■ Dataset records:
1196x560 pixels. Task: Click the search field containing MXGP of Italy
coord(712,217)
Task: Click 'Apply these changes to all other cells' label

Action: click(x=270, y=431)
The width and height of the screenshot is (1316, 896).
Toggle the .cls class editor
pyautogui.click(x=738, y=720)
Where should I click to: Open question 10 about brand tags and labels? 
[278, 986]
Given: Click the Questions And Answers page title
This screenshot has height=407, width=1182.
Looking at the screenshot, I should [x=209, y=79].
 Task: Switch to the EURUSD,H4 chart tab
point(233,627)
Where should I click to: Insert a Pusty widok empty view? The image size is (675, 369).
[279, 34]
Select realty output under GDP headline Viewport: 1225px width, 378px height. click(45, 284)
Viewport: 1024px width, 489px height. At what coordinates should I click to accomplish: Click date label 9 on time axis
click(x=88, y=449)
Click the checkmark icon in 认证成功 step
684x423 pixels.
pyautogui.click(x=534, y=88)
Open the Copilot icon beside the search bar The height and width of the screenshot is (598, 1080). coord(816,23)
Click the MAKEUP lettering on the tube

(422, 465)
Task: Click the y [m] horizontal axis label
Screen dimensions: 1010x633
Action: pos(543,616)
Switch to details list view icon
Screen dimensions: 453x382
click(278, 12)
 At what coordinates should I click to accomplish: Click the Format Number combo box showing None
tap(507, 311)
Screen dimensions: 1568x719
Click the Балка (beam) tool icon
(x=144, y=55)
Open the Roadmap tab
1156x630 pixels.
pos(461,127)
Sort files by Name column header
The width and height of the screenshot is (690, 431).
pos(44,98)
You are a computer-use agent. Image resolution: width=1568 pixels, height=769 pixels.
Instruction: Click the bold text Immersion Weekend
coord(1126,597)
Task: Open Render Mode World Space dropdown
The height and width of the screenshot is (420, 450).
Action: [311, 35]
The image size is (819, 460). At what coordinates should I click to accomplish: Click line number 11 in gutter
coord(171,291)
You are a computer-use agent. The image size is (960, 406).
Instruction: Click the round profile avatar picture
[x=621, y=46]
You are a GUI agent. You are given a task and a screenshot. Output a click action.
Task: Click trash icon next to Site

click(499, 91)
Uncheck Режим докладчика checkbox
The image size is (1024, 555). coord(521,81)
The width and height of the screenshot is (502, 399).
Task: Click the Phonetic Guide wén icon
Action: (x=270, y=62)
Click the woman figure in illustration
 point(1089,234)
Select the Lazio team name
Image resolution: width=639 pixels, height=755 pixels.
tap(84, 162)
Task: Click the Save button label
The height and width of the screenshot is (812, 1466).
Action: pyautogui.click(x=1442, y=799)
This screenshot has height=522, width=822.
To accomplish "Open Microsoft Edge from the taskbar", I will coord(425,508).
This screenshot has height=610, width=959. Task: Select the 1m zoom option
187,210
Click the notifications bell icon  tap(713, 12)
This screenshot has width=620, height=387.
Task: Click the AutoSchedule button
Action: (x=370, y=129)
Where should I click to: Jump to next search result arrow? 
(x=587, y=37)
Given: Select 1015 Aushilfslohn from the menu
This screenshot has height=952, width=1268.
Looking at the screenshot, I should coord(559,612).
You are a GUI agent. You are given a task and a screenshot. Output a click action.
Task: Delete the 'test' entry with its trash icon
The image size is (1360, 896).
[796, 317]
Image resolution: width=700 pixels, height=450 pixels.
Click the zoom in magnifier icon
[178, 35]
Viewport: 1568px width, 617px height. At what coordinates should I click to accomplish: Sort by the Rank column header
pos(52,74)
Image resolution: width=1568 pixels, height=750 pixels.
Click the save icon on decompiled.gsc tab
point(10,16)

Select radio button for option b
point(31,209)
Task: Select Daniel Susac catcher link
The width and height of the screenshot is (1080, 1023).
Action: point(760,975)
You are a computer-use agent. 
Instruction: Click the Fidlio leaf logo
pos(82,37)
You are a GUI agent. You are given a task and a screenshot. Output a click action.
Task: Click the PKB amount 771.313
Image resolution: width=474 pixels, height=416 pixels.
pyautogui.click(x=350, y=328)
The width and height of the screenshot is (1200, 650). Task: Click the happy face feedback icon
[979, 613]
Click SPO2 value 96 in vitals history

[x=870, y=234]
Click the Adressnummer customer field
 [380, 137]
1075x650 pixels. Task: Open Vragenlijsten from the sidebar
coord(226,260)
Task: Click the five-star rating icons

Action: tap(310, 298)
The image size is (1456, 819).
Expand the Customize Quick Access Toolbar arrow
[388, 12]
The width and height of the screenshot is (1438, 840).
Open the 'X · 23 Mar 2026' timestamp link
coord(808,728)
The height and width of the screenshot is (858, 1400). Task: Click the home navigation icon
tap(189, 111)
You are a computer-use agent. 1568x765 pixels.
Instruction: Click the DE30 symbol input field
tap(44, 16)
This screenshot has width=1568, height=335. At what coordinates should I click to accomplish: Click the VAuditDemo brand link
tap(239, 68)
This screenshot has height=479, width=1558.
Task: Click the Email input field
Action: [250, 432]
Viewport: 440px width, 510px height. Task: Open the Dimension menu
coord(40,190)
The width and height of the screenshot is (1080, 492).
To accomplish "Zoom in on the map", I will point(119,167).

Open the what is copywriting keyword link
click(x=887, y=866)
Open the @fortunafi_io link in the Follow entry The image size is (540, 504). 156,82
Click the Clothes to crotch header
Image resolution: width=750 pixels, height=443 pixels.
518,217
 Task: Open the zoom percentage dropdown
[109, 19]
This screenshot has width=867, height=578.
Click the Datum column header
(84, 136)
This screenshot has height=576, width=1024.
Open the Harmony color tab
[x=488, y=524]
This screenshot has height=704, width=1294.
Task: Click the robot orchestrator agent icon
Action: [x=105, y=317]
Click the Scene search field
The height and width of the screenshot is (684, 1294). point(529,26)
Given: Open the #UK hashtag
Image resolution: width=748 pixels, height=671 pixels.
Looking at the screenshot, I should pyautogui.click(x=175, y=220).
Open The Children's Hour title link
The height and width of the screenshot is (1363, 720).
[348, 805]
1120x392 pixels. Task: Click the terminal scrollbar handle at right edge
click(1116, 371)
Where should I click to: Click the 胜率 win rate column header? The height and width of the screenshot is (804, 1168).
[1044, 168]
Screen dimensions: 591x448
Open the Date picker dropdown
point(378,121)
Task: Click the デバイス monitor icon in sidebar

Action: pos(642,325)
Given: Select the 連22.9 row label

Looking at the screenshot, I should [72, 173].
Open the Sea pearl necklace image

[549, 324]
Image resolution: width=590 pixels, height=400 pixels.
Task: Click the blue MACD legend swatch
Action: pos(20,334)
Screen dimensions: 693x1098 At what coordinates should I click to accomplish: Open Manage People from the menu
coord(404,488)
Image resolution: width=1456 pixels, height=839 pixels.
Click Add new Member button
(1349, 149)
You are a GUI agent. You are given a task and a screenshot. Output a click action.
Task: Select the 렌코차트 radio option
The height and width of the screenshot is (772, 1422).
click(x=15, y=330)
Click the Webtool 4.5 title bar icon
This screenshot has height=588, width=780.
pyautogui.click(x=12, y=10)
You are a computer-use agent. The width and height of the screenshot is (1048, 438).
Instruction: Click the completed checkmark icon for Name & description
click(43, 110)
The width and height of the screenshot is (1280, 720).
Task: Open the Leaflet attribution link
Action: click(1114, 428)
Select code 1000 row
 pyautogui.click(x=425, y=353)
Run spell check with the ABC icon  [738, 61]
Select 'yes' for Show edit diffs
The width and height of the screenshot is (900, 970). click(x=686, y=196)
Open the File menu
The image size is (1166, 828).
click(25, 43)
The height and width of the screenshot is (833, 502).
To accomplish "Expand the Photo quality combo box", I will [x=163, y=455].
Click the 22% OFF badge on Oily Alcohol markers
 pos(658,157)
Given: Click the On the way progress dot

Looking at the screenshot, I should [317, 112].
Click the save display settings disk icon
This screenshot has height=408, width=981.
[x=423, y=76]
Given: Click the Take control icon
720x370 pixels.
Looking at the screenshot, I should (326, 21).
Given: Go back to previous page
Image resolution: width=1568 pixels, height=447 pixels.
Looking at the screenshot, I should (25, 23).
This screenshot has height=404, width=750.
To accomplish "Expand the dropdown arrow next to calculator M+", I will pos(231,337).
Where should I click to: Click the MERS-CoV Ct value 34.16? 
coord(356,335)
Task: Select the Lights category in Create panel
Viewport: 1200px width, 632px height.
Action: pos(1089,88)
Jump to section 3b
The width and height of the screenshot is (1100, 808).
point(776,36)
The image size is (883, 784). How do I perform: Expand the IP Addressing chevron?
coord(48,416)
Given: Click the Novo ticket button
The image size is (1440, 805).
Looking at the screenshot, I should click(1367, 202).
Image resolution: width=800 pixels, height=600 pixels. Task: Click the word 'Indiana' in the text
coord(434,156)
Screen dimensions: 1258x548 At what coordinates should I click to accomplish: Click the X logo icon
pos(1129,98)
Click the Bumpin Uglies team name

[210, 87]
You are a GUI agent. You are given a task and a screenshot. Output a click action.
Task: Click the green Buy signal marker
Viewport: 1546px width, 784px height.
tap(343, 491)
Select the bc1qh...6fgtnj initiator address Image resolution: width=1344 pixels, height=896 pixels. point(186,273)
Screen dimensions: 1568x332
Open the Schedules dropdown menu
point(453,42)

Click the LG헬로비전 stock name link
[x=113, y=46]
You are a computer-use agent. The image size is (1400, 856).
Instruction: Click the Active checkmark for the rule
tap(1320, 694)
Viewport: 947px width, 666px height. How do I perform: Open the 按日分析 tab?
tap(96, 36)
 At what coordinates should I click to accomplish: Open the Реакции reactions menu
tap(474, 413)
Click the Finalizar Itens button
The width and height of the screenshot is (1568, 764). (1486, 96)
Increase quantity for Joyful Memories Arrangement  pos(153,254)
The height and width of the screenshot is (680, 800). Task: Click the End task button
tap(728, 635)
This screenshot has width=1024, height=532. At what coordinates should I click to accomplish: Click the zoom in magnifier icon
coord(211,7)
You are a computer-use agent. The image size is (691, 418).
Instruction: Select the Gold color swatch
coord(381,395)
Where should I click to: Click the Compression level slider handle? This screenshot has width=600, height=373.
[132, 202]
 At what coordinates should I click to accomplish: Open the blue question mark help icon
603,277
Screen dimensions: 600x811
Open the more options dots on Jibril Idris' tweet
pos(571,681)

■ What the task asks:
Give only the number of lines in the material above that include the word "with".

■ Exercise solution:
2